Heb. 8 5 defines the Old Testament as the “shadow” of things to come. In other words, the Old Covenant was based on physical promises–had Israel only obeyed the letter of the law (not the spirit, or thought), it would have received physical blessings, such as rain in due season, abundant crop yields, divine protection from enemies, protection from plagues and diseases, no infant mortality and prosperity to the nth degree–all for just obeying the commandments. The “blessings and cursings” chapter regarding this is in Deut. 28.
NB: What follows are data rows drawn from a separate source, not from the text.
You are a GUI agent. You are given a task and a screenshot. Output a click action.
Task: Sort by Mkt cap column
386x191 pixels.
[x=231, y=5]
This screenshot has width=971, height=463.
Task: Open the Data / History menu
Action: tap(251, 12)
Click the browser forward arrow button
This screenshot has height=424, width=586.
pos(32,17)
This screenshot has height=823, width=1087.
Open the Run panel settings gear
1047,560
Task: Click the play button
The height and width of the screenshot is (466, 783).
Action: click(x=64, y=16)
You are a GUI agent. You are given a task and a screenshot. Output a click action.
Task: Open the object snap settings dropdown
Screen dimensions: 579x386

Heb 10 1 outlines how sacrifices were only intended to show basically two things: that sin is very expensive (raising a steer can cost FFA kids from 2-8k) when commited and that sacrifices to remove sin foreshadowed Christ’s ultimate sacrifice. However, Christ never did away with the law–made plain by Mat. 5 17-18–he only made it fuller. This means Christ meant both the letter and the spirit to now be kept. It would be accurate to categorize the New Testament as the “2.0” version, since the New reflects the Old in many ways. In fact, Gal 3 24 reflects this (as many scriptures in Paul’s epistles): the “law” (the Old Testament, how writers referred to it in the Bible at that time) was to guide us to a more fuller understanding, or to lead to the New. The “schoolmaster” in this verse is from the Greek for “a tutor” or an instructional guide that leads a small child by the hand. The inference is the “law” consists of the 'first steps" in obedience; eventually, once the child matures into an adult, it has had time to see the benefits of obedience as well as the consequences for disobdience. Once an adult it should realize that obedience to such things is in part its own reward, that such a thing is in its best interests.
Not eating pork is but one of the things forbidden by the Bible, as those things that are forbidden are intended as guides for good health for all and peaceable living with one’s fellow man.